» **SET TASK**
Print the following lines exactly as they appear, without changing anything.

Raw records
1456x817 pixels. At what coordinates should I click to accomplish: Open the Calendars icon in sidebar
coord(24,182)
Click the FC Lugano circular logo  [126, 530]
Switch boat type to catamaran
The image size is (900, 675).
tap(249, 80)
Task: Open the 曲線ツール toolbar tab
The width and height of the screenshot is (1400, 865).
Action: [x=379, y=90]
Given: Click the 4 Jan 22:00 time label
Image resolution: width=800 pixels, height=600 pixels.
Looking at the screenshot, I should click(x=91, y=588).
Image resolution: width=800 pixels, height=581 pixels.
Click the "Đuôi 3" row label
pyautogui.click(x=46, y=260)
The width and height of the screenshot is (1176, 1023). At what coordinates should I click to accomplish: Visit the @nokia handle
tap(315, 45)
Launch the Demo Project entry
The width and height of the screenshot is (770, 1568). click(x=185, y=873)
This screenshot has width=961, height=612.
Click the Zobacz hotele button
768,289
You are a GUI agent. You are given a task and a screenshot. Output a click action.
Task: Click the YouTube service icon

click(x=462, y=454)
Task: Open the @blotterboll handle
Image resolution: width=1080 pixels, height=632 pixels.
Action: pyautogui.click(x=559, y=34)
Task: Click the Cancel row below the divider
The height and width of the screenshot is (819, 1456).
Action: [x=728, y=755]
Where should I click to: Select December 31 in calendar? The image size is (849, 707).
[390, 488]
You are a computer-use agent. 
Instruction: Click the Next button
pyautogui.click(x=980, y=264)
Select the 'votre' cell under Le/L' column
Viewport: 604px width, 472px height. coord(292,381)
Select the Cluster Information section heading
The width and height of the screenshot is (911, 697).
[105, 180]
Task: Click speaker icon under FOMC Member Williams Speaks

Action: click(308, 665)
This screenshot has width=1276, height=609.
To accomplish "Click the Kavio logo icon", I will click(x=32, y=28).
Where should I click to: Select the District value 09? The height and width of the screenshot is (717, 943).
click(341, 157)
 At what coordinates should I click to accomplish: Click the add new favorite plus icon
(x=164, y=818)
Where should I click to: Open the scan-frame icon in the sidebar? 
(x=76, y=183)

» **RESULT BELOW**
1456x817 pixels. At what coordinates should I click to accomplish: Open the Calendars icon in sidebar
coord(24,182)
Click the FC Lugano circular logo  [126, 530]
Switch boat type to catamaran
The image size is (900, 675).
tap(249, 80)
Task: Open the 曲線ツール toolbar tab
The width and height of the screenshot is (1400, 865).
Action: [x=379, y=90]
Given: Click the 4 Jan 22:00 time label
Image resolution: width=800 pixels, height=600 pixels.
Looking at the screenshot, I should click(x=91, y=588).
Image resolution: width=800 pixels, height=581 pixels.
Click the "Đuôi 3" row label
pyautogui.click(x=46, y=260)
The width and height of the screenshot is (1176, 1023). At what coordinates should I click to accomplish: Visit the @nokia handle
tap(315, 45)
Launch the Demo Project entry
The width and height of the screenshot is (770, 1568). click(x=185, y=873)
This screenshot has width=961, height=612.
Click the Zobacz hotele button
768,289
You are a GUI agent. You are given a task and a screenshot. Output a click action.
Task: Click the YouTube service icon

click(x=462, y=454)
Task: Open the @blotterboll handle
Image resolution: width=1080 pixels, height=632 pixels.
Action: pyautogui.click(x=559, y=34)
Task: Click the Cancel row below the divider
The height and width of the screenshot is (819, 1456).
Action: [x=728, y=755]
Where should I click to: Select December 31 in calendar? The image size is (849, 707).
[390, 488]
You are a computer-use agent. 
Instruction: Click the Next button
pyautogui.click(x=980, y=264)
Select the 'votre' cell under Le/L' column
Viewport: 604px width, 472px height. coord(292,381)
Select the Cluster Information section heading
The width and height of the screenshot is (911, 697).
[105, 180]
Task: Click speaker icon under FOMC Member Williams Speaks

Action: click(308, 665)
This screenshot has width=1276, height=609.
To accomplish "Click the Kavio logo icon", I will click(x=32, y=28).
Where should I click to: Select the District value 09? The height and width of the screenshot is (717, 943).
click(341, 157)
 At what coordinates should I click to accomplish: Click the add new favorite plus icon
(x=164, y=818)
Where should I click to: Open the scan-frame icon in the sidebar? 
(x=76, y=183)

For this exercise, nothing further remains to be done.